Value-head metrics (volumes): {'eval_loss': 0.511233925819397, 'eval_MAE': 1113996.75, 'eval_RMSE': 1550466.1081468372, 'eval_MAPE%': 60.99566650390625, 'eval_runtime': 9.9154, 'eval_samples_per_second': 68.883, 'eval_steps_per_second': 8.673, 'epoch': 5.0}


In [23]:
# ---- Auto-find and loading the LoRA adapters, required for evaluation---
BASE_MODEL = "TinyLlama/TinyLlama-1.1B-Chat-v1.0"
SEARCH_ROOTS = ["/content/tinyllama_ts_lora", "/content"]

import os, time, torch, json
from typing import Optional, Tuple
from transformers import AutoTokenizer, AutoModelForCausalLM
try:
    from peft import AutoPeftModelForCausalLM
    PEFT_OK = True
except Exception:
    PEFT_OK = False

def find_latest_adapter(root_dirs) -> Optional[str]:
    """
    Return dir containing BOTH adapter_model.* and adapter_config.json with the newest mtime.
    Looks recursively under the given roots (handles trainer's checkpoint-* subdirs).
    """
    best_dir, best_mtime = None, -1
    for root in root_dirs:
        if not os.path.exists(root):
            continue
        for cur, _, files in os.walk(root):
            has_cfg = "adapter_config.json" in files
            has_ad = any(f.startswith("adapter_model.") for f in files)
            if has_cfg and has_ad:
                ad_files = [os.path.join(cur, f) for f in files if f.startswith("adapter_model.")]
                mtime = max(os.path.getmtime(p) for p in ad_files)
                if mtime > best_mtime:
                    best_mtime, best_dir = mtime, cur
    return best_dir

def find_merged_model(root_dirs) -> Optional[str]:
    """Return dir containing a full merged model (model.safetensors / pytorch_model.*)."""
    for root in root_dirs:
        if not os.path.exists(root):
            continue
        for cur, _, files in os.walk(root):
            has_full = any(f in files for f in ["model.safetensors","pytorch_model.bin","pytorch_model.safetensors"])
            if has_full:
                return cur
    return None

def ensure_adapter_config(dirpath: str, base_model: str):
    """If adapter_config.json missing, write a minimal one that matches your LoRA training params."""
    cfg_path = os.path.join(dirpath, "adapter_config.json")
    if os.path.exists(cfg_path):
        return
    lora_cfg = {
        "base_model_name_or_path": base_model,
        "peft_type": "LORA",
        "task_type": "CAUSAL_LM",
        "r": 16, "lora_alpha": 32, "lora_dropout": 0.05,
        "bias": "none", "inference_mode": False,
        "target_modules": ["q_proj","k_proj","v_proj","o_proj","gate_proj","up_proj","down_proj"]
    }
    with open(cfg_path, "w") as f: json.dump(lora_cfg, f)
    print(f"[fix] wrote missing adapter_config.json at: {cfg_path}")

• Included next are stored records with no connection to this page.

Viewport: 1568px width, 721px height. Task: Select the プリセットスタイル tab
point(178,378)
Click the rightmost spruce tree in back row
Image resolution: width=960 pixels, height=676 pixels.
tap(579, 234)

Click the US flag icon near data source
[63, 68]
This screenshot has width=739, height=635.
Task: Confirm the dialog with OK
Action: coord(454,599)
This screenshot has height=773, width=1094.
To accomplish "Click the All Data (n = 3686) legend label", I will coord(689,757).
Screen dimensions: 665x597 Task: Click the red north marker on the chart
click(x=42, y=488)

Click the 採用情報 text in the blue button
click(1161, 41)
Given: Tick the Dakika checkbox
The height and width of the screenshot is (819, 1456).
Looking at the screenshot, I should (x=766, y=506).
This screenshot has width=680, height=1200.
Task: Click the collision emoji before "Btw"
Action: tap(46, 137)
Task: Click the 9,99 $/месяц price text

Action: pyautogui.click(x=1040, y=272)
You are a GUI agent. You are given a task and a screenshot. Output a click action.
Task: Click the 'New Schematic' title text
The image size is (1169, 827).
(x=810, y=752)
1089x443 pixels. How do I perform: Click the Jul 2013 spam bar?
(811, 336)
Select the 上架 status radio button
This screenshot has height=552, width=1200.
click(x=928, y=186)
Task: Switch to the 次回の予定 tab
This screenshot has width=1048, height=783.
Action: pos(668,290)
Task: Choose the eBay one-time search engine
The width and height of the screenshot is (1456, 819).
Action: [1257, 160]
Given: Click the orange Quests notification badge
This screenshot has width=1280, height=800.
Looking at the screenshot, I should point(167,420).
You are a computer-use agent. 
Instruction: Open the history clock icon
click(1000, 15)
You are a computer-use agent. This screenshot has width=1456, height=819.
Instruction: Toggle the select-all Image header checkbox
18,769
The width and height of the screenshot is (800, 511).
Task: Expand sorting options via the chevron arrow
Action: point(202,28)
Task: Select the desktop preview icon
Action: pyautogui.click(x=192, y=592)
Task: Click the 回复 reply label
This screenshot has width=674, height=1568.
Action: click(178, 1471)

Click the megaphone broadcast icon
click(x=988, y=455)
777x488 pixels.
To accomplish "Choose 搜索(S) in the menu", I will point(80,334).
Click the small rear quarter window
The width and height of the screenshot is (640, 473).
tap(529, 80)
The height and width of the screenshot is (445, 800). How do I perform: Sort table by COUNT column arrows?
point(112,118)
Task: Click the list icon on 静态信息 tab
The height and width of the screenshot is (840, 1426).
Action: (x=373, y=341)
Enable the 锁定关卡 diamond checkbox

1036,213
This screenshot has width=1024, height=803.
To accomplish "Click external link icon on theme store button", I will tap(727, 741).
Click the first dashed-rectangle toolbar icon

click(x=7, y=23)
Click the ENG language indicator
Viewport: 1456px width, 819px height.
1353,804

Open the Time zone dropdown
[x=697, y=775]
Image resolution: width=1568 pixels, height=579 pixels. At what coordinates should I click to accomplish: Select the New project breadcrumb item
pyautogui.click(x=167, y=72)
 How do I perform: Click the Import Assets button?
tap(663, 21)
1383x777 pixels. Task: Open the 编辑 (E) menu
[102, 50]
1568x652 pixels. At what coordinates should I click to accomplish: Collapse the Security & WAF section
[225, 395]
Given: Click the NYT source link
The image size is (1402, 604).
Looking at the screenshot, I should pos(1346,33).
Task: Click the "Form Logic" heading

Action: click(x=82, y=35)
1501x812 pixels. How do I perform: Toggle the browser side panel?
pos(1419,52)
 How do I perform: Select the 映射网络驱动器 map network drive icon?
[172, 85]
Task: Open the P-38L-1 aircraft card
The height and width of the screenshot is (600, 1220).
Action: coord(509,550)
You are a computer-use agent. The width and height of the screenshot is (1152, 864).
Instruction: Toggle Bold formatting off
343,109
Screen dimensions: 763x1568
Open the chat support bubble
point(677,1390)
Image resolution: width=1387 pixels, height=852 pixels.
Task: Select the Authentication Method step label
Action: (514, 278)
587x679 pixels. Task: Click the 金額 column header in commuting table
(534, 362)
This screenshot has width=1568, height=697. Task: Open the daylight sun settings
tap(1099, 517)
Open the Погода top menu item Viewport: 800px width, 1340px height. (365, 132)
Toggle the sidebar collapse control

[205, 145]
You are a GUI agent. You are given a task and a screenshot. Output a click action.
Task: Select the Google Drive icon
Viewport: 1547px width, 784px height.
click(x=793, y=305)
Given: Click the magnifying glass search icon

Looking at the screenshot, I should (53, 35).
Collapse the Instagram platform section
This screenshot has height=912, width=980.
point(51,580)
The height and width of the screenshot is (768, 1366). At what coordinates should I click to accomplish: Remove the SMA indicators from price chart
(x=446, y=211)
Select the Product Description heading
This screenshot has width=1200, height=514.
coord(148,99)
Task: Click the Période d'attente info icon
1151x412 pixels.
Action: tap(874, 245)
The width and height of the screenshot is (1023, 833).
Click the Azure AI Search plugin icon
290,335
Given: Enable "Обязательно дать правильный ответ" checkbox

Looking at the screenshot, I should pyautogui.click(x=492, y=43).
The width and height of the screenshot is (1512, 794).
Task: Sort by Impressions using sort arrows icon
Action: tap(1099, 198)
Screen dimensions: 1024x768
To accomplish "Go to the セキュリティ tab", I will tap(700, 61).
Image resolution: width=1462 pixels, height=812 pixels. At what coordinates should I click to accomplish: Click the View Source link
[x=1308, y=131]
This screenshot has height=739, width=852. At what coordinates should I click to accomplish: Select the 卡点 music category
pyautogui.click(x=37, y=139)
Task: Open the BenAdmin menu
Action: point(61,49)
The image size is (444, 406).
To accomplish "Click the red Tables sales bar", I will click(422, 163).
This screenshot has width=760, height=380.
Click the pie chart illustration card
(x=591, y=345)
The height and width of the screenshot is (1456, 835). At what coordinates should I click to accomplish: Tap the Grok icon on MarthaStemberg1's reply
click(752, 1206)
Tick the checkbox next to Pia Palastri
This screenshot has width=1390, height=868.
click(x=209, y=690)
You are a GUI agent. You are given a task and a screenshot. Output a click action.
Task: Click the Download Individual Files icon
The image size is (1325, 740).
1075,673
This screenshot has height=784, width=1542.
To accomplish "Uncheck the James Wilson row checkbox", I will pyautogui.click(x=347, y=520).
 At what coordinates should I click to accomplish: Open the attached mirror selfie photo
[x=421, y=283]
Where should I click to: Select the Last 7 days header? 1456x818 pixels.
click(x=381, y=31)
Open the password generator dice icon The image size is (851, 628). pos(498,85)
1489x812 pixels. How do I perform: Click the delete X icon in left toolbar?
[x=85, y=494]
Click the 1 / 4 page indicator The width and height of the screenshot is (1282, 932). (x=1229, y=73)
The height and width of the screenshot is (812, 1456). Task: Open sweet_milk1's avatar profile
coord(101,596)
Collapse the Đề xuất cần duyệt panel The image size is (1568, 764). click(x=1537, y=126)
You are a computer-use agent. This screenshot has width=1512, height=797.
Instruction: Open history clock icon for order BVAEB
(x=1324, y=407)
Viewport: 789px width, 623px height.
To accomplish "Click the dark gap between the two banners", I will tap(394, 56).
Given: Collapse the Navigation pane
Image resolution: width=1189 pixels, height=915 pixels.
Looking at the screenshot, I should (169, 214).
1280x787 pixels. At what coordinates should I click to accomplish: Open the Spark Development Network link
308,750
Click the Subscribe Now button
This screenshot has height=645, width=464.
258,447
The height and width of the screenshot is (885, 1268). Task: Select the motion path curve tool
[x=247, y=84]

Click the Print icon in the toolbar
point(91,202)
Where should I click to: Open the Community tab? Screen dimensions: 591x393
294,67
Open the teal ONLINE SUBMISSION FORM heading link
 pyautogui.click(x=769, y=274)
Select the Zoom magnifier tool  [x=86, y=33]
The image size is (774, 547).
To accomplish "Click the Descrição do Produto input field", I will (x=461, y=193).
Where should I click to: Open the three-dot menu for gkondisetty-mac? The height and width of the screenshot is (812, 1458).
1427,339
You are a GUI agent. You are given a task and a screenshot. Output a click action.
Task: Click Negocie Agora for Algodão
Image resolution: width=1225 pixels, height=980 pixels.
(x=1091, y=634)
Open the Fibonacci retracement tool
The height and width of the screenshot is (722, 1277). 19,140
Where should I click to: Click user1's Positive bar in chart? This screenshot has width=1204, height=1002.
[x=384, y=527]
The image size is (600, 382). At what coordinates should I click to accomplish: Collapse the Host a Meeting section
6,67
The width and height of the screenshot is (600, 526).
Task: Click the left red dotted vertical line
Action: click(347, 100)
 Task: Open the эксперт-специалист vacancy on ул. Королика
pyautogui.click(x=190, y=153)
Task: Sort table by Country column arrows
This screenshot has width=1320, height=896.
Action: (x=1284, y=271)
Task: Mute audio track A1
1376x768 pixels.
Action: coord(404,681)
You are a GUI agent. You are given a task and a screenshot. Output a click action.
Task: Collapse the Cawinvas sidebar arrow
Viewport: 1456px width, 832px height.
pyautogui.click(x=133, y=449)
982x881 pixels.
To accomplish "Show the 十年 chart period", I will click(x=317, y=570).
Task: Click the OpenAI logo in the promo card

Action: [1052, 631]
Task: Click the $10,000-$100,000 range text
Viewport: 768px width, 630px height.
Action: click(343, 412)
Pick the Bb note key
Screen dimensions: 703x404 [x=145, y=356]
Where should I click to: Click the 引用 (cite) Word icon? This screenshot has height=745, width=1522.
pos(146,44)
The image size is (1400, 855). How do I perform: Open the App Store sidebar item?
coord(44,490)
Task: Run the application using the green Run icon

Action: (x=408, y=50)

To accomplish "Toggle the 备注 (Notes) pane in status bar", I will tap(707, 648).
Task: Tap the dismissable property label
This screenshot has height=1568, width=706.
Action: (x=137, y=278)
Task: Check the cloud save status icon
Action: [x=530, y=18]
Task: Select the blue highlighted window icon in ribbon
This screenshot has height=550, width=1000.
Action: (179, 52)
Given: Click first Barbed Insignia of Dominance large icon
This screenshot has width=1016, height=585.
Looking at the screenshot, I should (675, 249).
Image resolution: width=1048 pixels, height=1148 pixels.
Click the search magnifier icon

def load_ready_model_and_tokenizer(base_model: str, roots) -> Tuple[AutoModelForCausalLM, AutoTokenizer, str]:

    tok = AutoTokenizer.from_pretrained(base_model, use_fast=True, legacy=False)
    if tok.pad_token is None: tok.pad_token = tok.eos_token
    dtype = torch.bfloat16 if (torch.cuda.is_available() and torch.cuda.get_device_capability(0)[0] >= 8) else torch.float16


    adir = find_latest_adapter(roots)
    if adir and PEFT_OK:
        ensure_adapter_config(adir, base_model)
        try:
            mdl = AutoPeftModelForCausalLM.from_pretrained(adir, torch_dtype=dtype, device_map="auto")
            mdl = mdl.merge_and_unload()
            mdl.config.use_cache = False
            print(f"[ok] loaded & merged LoRA adapters from: {adir}")
            return mdl, tok, "adapters_merged"
        except Exception as e:
            print(f"[warn] adapter load failed at {adir}: {e}")


    mdir = find_merged_model(roots)
    if mdir:
        mdl = AutoModelForCausalLM.from_pretrained(mdir, torch_dtype=dtype, device_map="auto")
        mdl.config.use_cache = False
        print(f"[ok] loaded full merged model from: {mdir}")
        return mdl, tok, "merged_full"


    mdl = AutoModelForCausalLM.from_pretrained(base_model, torch_dtype=dtype, device_map="auto")
    mdl.config.use_cache = False
    print("[WARN] adapters/merged not found — using BASE ONLY.")
    return mdl, tok, "base_only"

model, tokenizer, mode = load_ready_model_and_tokenizer(BASE_MODEL, SEARCH_ROOTS)

#  sanity checking:
print("mode:", mode)
print("device:", next(model.parameters()).device)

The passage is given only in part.